Cada uno de los 3 mini-elepés de The Carousel (Strawberry Fayre, Sorrow is the Way to Love y Will You Wear Love?, en 1993 recopilados en I Forgot To Remember To Forget) y su único y último álbum, abcdefghijklmnopqrstuvwxyz (de 1994), merecen cuidadosa atención. Busquen sus canciones en YouTube porque de otra forma resulta complicado. Una de las cosas que más llaman la atención en The Carousel (y que en cierto modo ya había sido propio de Talulah Gosh y lo sería de bandas posteriores de Amelia Fletcher como Heavenly, Tender Trap o Marine Research) es su aplicación de los patrones de las canciones pop de grupos estadounidenses de chicas de los 60 como The Cookies o The Shirelles, a una suavidad que enlazaba con el folklore británico. La otra es el uso constante de imágenes propias de la religión cristiana en un entramado estético fantasmal y atmosférico con reminiscencias góticas.
En ese sentido, en ciertos aspectos la pieza con la que Elisabeth Price se ha impuesto en el Turner no anda lejos de aquellos pasos musicales. Se trata de The Woolworth's Choir of 1979, un collage audiovisual que tiene como eje visual imágenes documentales de la tragedia de tal año cuando un incendio en unos grandes almacenes en Manchester acabó costando la vida a diez personas. Como centro de la banda sonora está Out in the Streets, canción emblemática de uno de aquellos grupos de chicas: The Shangri-Las.
El pasado de Price en The Carousel y su gusto por la iconografía religiosa y la elevación flota en el aire en otro aspecto, pues The Woolworth's Choir of 1979 oscila entre las imágenes encontradas de la tragedia con otras en blanco y negro de coros de iglesia góticas.
La obra artística de Elisabeth Price ya se había destacado por sus referencias estéticas al mundo del pop y su industria, como en su serie escultórica de homenajes a los sellos discográficos.
Pero donde la londinense ha conseguido desarrollar un lenguaje más poderoso es en películas como la ahora laureada The Woolworth's Choir of 1979. En parte, sus vídeos, que comenzara a filmar hace sólo cuatro años, destacan por su manejo de un montaje fílmico de cadencias y recursos (dibujo, diseño gráfico, texto, viejas filmaciones más tecnología digital) emparentados con los propios del videoclip musical. Pero no menos lo hacen por el uso de la música, el sonido y el ritmo. Los que conocen su obra afirman que sus bandas sonoras son siempre imponentes. Y que Price está triunfando donde otros fracasan por su manejo emocional de tal clase de recursos.

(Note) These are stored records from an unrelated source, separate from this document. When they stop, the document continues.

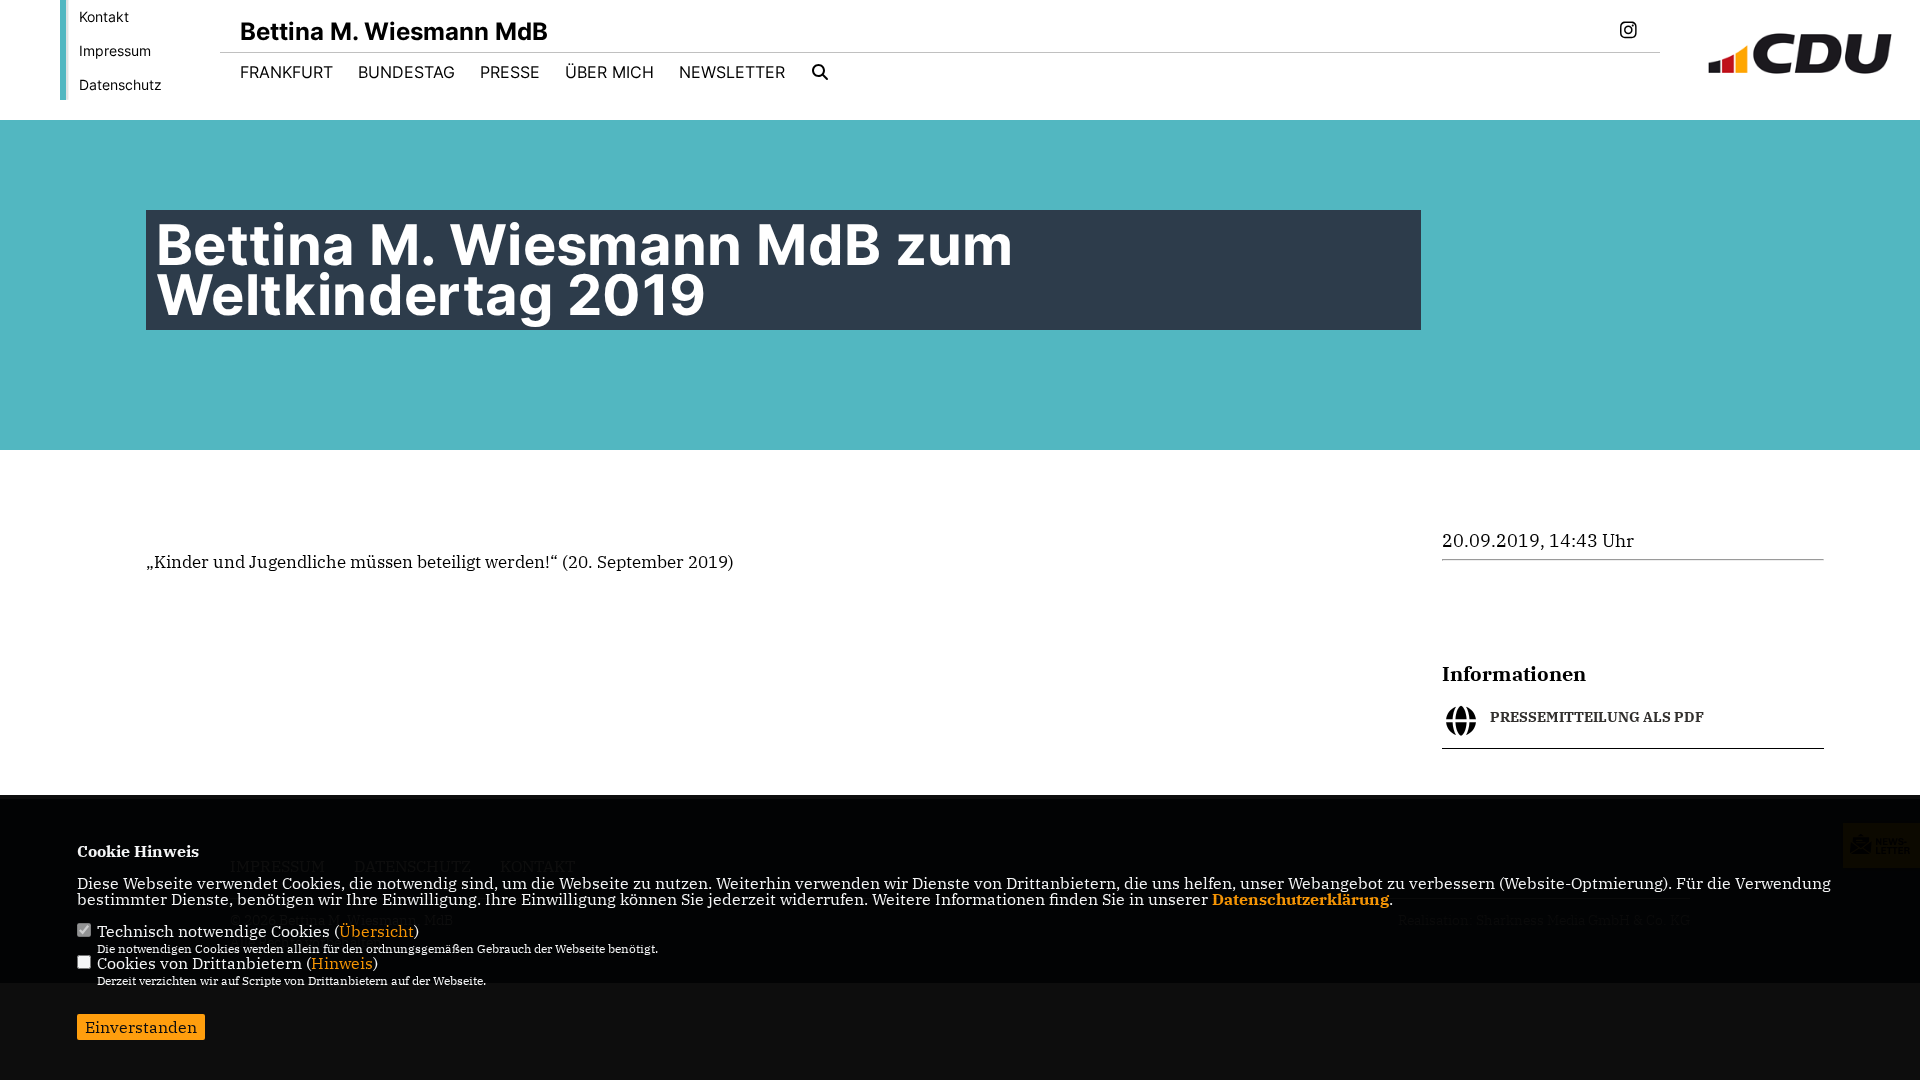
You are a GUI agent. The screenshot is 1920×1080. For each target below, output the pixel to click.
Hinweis (342, 963)
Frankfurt (286, 72)
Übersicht (376, 931)
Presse (510, 72)
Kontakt (104, 16)
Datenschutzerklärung (1300, 899)
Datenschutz (120, 84)
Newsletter (732, 72)
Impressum (115, 50)
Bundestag (406, 72)
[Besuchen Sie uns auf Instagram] (1628, 32)
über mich (609, 72)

Al margen de su uso directo de canciones o sonidos pop, es cierto que se intuye en trabajos como el suyo una nueva visión que reúne lo pop y lo social desde otro punto de vista. Acaso conectar los tres mundos, ciudadanía, política y artes visuales sea tan fácil como llevar éstas elementos tan propios de la canción popular de las últimas décadas como el uso corporal, sensual, de lo rítmico y la atención que presta y fomenta hacia las tensiones emocionales como reflejos de primera magnitud de la existencia contemporánea.